The audit also said that a former village treasurer did not provide board members with financial information such as budget status reports. In May, the village announced that James Olivo, a veteran Nassau County auditor and former president of New York State's Government Finance Officers Association, was named the fourth treasurer since the municipality incorporated in 2010.
The audit said the former treasurer didn't propose budget modifications, and only signed three of 454 checks that were reviewed during the audit, which covered the period from June 1, 2012, to Nov. 30, 2013. As a result, the report said, the village board was not adequately informed of municipal fiscal affairs.
Mastic Beach had an operating budget of $3.7 million last year compared with $4.2 million this year.
The audit said the former treasurer issued six petty cash checks during the audit period totaling $1,814. None of the checks and supporting documentation were presented to the board for review, the report read. Further, he failed to obtain adequate documentation to support petty cash reimbursements, the report said.

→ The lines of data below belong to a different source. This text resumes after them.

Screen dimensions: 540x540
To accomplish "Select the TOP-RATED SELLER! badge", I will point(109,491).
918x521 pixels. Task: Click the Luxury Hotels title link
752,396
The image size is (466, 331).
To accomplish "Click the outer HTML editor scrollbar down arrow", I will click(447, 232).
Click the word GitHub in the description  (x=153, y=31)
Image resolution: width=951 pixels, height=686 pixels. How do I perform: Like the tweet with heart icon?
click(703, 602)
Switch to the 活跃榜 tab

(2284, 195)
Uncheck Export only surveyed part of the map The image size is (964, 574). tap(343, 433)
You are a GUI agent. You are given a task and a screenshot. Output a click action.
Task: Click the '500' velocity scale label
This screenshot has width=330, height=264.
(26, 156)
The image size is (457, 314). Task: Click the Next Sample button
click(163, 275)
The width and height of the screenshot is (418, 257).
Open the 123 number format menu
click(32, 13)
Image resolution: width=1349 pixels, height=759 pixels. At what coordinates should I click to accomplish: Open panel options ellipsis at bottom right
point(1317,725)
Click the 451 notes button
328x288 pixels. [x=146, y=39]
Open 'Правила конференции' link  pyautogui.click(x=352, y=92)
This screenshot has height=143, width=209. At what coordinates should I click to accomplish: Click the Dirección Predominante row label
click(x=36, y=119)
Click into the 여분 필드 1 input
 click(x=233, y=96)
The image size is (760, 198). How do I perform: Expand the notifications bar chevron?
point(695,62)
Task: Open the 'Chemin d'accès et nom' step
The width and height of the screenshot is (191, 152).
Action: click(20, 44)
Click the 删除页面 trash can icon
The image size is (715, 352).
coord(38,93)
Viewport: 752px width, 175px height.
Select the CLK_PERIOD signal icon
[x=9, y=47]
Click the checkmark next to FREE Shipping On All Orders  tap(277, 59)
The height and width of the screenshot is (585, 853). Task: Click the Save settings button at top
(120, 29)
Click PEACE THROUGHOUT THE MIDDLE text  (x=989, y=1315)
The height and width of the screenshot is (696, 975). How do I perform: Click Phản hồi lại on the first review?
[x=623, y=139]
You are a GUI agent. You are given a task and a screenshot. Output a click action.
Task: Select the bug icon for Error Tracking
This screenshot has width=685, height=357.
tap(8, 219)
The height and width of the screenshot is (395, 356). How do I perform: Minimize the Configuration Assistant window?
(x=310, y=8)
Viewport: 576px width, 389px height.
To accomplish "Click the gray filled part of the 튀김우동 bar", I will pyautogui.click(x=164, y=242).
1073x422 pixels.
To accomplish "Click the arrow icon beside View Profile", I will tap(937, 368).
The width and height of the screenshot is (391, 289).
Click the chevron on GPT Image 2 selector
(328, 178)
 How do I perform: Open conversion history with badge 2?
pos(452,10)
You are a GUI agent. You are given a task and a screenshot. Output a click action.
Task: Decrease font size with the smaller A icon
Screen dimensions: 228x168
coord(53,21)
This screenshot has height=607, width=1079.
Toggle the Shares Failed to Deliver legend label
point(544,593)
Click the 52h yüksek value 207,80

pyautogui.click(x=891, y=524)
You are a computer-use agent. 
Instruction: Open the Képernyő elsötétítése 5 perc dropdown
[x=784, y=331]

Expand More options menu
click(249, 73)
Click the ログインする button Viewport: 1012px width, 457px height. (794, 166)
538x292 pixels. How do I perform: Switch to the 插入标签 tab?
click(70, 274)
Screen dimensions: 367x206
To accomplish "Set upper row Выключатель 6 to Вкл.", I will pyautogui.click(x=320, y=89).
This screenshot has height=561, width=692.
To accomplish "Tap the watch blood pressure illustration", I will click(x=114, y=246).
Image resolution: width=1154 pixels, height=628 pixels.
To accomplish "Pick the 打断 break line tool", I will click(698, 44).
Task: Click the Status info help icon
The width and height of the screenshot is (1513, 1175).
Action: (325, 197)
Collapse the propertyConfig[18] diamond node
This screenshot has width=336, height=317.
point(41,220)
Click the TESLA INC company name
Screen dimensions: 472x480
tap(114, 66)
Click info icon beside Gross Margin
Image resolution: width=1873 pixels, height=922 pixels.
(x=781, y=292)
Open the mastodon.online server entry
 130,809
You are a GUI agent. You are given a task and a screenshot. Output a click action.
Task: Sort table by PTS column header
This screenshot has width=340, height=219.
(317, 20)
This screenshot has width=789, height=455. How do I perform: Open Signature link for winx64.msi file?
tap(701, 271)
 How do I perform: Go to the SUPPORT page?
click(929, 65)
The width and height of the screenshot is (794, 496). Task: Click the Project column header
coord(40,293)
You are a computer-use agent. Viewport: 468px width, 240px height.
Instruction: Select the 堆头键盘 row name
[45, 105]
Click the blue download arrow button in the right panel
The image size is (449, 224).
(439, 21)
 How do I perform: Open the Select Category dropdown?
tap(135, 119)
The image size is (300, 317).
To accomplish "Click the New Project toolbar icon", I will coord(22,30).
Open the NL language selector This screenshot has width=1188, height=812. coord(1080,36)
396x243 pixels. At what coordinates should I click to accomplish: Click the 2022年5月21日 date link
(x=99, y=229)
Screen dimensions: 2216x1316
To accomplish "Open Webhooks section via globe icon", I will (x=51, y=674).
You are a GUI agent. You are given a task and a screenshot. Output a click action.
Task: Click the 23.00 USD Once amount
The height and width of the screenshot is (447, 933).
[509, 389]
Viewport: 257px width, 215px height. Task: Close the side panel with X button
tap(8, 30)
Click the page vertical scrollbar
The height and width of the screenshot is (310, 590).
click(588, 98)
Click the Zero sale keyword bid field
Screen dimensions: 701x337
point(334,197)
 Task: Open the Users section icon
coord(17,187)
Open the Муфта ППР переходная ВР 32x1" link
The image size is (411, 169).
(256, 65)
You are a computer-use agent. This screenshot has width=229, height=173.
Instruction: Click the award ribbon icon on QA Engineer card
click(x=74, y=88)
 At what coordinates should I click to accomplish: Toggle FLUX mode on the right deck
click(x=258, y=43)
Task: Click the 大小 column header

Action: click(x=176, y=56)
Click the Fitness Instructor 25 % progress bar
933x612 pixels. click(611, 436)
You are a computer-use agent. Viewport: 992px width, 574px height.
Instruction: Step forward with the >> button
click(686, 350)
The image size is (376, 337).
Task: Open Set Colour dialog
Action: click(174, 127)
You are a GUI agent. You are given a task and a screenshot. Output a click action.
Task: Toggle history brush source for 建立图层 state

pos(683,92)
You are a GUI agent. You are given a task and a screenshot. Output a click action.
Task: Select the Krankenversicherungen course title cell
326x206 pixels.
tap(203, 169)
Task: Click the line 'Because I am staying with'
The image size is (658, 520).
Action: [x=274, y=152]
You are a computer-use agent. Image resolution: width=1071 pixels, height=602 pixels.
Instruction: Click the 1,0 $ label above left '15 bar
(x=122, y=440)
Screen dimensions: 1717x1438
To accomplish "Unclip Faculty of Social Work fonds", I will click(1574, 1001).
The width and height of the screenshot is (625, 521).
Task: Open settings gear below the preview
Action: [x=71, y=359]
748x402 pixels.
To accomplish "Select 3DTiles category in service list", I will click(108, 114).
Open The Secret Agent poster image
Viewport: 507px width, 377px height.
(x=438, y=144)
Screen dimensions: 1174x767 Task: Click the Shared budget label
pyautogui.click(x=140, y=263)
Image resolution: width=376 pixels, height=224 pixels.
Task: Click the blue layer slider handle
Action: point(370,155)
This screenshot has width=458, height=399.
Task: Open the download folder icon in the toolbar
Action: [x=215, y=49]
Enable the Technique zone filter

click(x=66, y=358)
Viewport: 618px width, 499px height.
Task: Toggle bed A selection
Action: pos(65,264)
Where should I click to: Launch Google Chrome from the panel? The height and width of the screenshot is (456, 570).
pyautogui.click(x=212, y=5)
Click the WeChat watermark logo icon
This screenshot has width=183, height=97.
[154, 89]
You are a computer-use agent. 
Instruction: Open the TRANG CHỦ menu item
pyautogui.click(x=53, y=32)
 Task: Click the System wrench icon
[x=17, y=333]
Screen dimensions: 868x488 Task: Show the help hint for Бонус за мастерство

"Disbursing funds without first obtaining properly itemized receipts to ensure that payments were for legitimate village purposes does not adequately safeguard village" money, the report read.
The comptroller's office recommended that Olivo provide the board with detailed monthly financial reports containing cash balances, all cash receipts, a fund balance projection, disbursements and a comparison of revenue and expenditures.
Mastic Beach agreed with the recommendations. In its Aug. 5 response, the board wrote that Olivo has "extensive knowledge of village financial systems," and that a review of its financial policies had already begun by establishing a petty cash fund. The board said that "further internal controls will be implemented to safeguard disbursements."